NEWBURG — The shuttered storefronts and weed-choked vacant lots make it clear that prosperity long ago passed this once-bustling railroad hub.
So when an engineering professor at nearby Missouri University of Science & Technology in Rolla offered his help — not to mention his students' bright ideas and free labor — in sprucing up the town, civic leaders couldn't say "yes" quick enough.
The city of Newburg, population 484, now owns the historic Houston family boarding house and 28 acres along the Little Piney River that officials have said they hope to turn into a soccer park and rail museum.
Project management lecturer Karl Burgher and his students have since lent their expertise to Salem, St. James, Steelville, Potosi and other cash-strapped Ozarks towns. In the fall, they will work with Dixon and Owensville.
"They needed economic development," said Burgher, who previously worked with the town as a hazardous waste consultant. "People needed help, and I had a bunch of really smart students."
Modern Newburg shows few signs of its halcyon years, when the St. Louis-San Francisco Railway ferried thousands of troops and lumber from surrounding forests to Fort Leonard Wood during World War II.
Civic leader Marvin Helms said he remembers when the town had five grocery stores and needed traffic officers to control gaggles of pedestrians. The population was more than three times its current size, he said.
"When the railroad about left, everything died," Helms said. That was in the early 1960s.
The retired Air Force officer calls Burgher "the best thing to ever happen to Newburg." Helms and other town leaders have said they now hope they can tap into federal stimulus money or other grants to turn some of the students' ideas into reality.
In St. James, the students devised plans to renovate a community hall and the municipal swimming pool. Mayor Dennis Wilson lauded their youthful energy, which he said didn't seem deterred by the funding woes that local politicians confront.
"We will utilize the work those kids did," he said. "It was tremendously helpful. But they haven't dealt with the realities of how do we find money to pay for (these projects)."
Graduate student Michael Orlando of suburban St. Louis worked with Rolla city officials to help enhance the college town's downtown district with more sidewalks to make it friendlier to pedestrians.
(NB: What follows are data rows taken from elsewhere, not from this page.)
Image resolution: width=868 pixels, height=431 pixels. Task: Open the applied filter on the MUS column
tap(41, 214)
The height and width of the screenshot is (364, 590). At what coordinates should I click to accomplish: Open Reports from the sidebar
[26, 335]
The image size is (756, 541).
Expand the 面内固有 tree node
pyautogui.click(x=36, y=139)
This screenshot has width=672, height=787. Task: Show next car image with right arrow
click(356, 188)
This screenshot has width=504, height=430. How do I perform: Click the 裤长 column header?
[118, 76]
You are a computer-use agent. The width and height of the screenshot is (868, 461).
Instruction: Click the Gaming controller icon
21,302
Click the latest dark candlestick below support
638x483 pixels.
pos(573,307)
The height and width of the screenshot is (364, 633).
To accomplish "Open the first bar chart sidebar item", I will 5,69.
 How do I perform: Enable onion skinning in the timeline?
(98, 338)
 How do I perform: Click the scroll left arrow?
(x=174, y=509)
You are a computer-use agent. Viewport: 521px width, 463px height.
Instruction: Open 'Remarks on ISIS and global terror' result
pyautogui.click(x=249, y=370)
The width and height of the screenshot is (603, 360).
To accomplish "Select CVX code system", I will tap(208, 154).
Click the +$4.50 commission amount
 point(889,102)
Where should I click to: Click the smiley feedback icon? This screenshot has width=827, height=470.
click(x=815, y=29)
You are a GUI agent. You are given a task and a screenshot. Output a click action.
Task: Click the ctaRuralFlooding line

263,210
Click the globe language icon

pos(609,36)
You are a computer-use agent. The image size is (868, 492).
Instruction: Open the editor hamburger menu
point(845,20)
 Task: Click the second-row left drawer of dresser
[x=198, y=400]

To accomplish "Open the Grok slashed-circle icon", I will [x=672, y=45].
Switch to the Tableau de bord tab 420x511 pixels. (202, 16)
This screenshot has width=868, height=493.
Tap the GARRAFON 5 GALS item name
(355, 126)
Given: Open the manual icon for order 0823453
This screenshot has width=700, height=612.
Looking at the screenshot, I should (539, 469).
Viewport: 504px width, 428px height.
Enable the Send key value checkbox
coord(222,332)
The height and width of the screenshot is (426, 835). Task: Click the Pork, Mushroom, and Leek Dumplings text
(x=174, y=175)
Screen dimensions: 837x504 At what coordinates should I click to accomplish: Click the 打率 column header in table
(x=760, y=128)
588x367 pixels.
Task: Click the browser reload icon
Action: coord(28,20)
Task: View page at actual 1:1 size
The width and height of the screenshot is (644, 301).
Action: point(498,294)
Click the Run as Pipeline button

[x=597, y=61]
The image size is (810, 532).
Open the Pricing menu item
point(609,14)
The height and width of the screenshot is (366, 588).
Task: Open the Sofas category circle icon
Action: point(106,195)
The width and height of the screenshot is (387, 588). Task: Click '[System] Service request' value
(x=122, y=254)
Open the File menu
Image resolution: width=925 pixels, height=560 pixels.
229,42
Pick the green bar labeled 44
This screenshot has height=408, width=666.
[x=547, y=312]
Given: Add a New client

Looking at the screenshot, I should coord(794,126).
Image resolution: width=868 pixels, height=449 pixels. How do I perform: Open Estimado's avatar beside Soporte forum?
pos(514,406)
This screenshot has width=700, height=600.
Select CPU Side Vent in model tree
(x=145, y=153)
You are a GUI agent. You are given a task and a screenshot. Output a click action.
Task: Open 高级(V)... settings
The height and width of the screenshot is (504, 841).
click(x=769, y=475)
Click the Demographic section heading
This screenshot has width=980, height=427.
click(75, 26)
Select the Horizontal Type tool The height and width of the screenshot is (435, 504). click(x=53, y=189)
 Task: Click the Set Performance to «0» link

He attended city planning meetings and neighborhood events and quickly realized textbook lessons don't always translate into bottom-line results in the real world.
"Sometimes it works; sometimes it doesn't," Orlando said. "Everyone that I knew was extremely excited to have us. It spread around the city."
Burgher cautions the communities he works with to not become too dependent on the college students. Once they leave, it's up to the town folk to forge ahead with their own plans.
In Newburg, Helms and other members of a community revitalization group held a "mud run," in which trucks and other vehicles race in the mud, to raise money for the rail museum and park projects. They said they realize that Burgher and his students only planted a seed.
"If the community doesn't take ownership, then you're just spinning your wheels," Helms said. "The rest is up to us."